# Oh, craigslist...



## Ferguson K (Feb 3, 2016)

In just want to know how they know he's going to throw "100% blue eyes no matter what! " 





He's a yearling.... 




Everything about this post if you read or over and over. .


----------



## frustratedearthmother (Feb 3, 2016)

* http://nigeriandwarfgoats.ning.com/forum/topics/dominant-traits-in-ndg*

*I can't take credit for this information - I copied it from the abovementioned website but I think it explains it pretty well: *

"I thinks sometimes we throw around the word "dominant" in a non-technical way when we really mean that something is pervasive ... like buckskin or white.

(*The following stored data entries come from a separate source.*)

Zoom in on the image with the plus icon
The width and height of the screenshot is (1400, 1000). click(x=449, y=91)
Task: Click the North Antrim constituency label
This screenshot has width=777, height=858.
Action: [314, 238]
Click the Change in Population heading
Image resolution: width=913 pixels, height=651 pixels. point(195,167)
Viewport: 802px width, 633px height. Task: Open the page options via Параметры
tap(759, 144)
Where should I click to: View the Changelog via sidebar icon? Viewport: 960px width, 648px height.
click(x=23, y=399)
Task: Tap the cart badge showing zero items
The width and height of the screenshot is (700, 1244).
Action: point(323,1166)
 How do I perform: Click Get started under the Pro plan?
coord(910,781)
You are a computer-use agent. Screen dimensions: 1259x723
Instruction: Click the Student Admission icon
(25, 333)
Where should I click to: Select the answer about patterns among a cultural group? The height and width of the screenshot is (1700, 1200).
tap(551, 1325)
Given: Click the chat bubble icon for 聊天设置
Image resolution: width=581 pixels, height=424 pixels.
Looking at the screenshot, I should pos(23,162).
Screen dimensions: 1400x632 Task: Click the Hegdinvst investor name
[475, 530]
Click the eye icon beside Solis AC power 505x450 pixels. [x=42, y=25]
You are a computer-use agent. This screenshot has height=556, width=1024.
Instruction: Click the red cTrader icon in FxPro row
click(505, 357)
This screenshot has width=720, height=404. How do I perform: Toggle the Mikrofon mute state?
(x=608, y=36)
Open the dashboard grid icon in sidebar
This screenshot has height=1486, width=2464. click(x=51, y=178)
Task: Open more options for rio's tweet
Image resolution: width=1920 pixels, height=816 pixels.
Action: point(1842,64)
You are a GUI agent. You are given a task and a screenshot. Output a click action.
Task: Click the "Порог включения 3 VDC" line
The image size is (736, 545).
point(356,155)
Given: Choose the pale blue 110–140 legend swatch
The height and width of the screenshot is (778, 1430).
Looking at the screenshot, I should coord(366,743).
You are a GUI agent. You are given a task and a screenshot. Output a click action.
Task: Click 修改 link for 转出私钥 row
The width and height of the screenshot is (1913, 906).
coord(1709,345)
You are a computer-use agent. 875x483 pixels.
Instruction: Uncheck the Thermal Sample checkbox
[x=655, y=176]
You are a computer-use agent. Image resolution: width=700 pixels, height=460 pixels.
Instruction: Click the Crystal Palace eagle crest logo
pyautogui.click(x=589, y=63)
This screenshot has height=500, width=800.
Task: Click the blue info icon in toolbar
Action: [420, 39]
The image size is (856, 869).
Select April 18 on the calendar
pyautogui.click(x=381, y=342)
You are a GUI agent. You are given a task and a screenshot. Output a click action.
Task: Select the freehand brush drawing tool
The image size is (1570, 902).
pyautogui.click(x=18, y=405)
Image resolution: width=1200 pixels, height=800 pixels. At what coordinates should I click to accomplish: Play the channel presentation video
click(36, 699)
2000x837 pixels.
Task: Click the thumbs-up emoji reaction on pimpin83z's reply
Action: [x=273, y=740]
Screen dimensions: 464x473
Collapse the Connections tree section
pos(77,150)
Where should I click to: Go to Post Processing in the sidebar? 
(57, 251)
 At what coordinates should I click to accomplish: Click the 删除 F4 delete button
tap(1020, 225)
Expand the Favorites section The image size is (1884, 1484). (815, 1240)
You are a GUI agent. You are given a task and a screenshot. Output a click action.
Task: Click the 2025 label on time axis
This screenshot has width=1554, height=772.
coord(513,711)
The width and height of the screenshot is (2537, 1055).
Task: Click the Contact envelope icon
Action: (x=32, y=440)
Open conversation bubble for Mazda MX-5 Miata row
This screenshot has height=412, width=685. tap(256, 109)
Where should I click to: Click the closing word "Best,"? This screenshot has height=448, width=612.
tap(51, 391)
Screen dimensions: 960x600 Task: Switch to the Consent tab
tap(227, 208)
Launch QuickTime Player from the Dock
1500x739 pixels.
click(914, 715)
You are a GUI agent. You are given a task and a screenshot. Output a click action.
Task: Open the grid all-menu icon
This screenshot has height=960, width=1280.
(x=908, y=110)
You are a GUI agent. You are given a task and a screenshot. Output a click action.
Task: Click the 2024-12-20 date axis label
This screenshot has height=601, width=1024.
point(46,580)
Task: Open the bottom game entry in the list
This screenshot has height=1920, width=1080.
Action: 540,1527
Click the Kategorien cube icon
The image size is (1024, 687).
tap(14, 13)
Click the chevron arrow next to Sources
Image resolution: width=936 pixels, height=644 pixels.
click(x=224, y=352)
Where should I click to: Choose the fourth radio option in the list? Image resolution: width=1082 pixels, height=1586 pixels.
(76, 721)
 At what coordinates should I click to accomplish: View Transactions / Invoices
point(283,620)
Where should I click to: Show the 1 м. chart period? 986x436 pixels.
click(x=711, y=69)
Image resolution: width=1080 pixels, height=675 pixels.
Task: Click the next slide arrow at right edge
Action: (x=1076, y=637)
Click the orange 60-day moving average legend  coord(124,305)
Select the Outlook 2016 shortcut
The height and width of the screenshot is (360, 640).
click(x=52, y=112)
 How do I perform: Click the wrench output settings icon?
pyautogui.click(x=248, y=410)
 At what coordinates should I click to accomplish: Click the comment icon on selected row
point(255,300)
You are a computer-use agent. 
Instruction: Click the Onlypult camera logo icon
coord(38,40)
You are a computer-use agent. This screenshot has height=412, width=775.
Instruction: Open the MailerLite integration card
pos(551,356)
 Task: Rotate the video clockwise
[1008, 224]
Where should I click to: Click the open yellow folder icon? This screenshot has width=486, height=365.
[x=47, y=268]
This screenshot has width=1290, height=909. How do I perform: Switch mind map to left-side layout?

It seems like you get those two a lot if they happen to be in a goat's genes. However, a dominant trait is actually one that will be expressed if a goat has it. Recessive is a gene that a goat may have, even though you don't see it.
Blue eyes and polled are dominant genes because if a goat has one of those genes, it will be expressed. In other words, if a goat has a blue-eyed gene, it will be blue eyed. So, if you ever see an ad for a brown-eyed goat that "carries blue eyes," that person is either misinformed or dishonest. Blue eyes are dominant over brown eyes. The polled gene is dominant over the horned gene.
The reason you don't get 100% blue eyes or polled is because each parent contributes a gene. A blue-eyed goat has a gene for blue eyes and a gene for brown eyes if it had a blue-eyed and a brown-eyed parent. If it is bred to a brown-eyed goat, that goat has two genes for brown eyes, so with each parent contributing one gene, the brown-eyed goat can only contribute a brown-eyed gene, and the blue-eyed goat has a 50/50 chance of contributing a blue or brown gene because it has one of each, so you have a 50% chance of blue eyes.
It is possible to have a blue-eyed goat with two blue-eyed genes IF it had two blue-eyed parents AND IF it got the blue-eyed gene from each parent. In that case, it can only throw blue-eyed kids, but if bred to a brown-eyed goat, the kids would still have one blue and one brown gene. You don't know if you have a homozygous blue-eyed goat, however, until it has thrown ten blue-eyed kids.
As for colors, I mostly ignore them because they give you nothing in the milk bucket or the show ring, and I like them all. However, off the top of my head, I can tell you that I have a black buck that came from a chocolate dam and a red sire, and he throws a lot of buckskins, so it's probably recessive, but the whole dominant/recessive thing can get complicated once you get beyond the "simple" traits."


----------



## Ferguson K (Feb 3, 2016)

My light buckskin doe came from a champagne doe and red buck. Her sister was a painted dark buckskin with blue eyes.

Neither parent had blue eyes. Aelia has green eyes.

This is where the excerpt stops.